ASIYA defines their line of hijabs as ‘culturally-appropriate activewear’, allowing Muslim women to take part in sports while still upholding their beliefs.

The company are creating three styles of headscarf – they’re called Lite, Sport and Fit, and will be available in four neutral colours.

sports hijab

Both the Lite and Sport are designed to tuck inside a uniform to avoid inadvertent snags while playing.

The Fit works similarly, but will provide more coverage in the front.

All of the sports hijabs are sweat-wicking and breathable, keeping you cool and comfortable when the game gets going.


One of ASIYA’s co-founders, Fatimah Hussein, has been working for the past 10 years in a community centre in Minneapolis, US, getting the local Muslim girls involved in sports.

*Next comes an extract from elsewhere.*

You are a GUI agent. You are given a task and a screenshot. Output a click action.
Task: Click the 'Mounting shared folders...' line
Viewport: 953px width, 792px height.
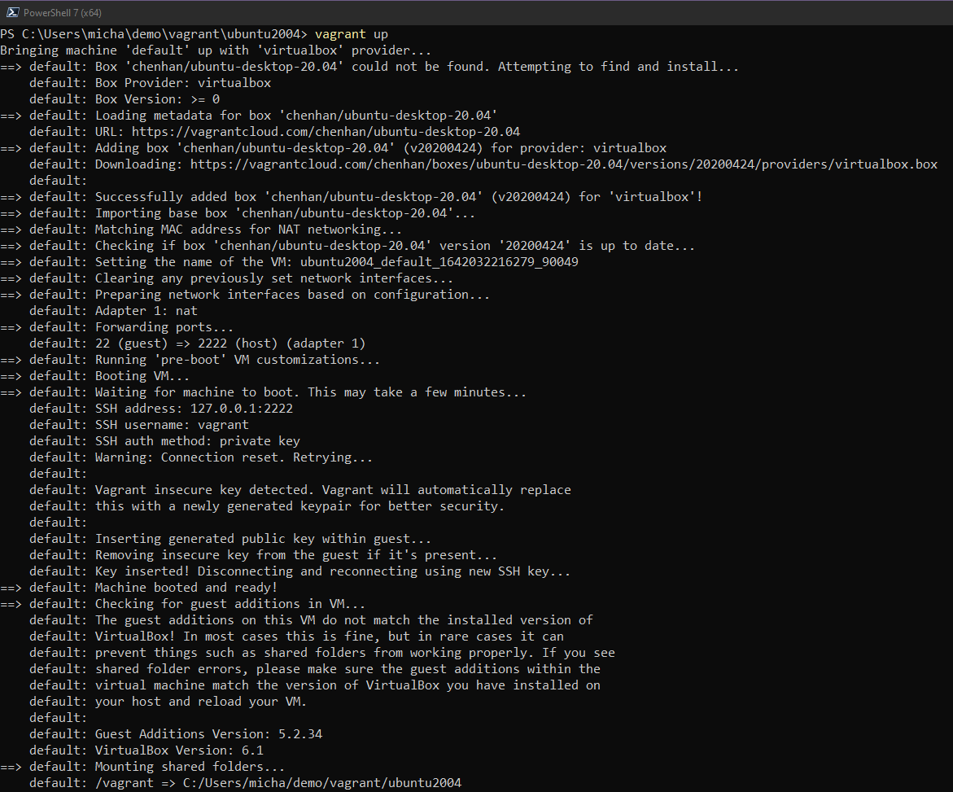click(190, 767)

The other co-founder, Jamie Glover, told Refinery29: “As the girls gained self-confidence and a love of sport, they wanted athletic uniforms that let them be active while upholding their religious and cultural beliefs.


ASIYA’s co-founders, Fatimah Hussein and Jamie Glover.

“Our mission is to enable physical activity and sports participation among Muslim girls and women. We believe that clothing can represent your beliefs and who you are as a person, and that clothing should enable your endeavours – not be a barrier.”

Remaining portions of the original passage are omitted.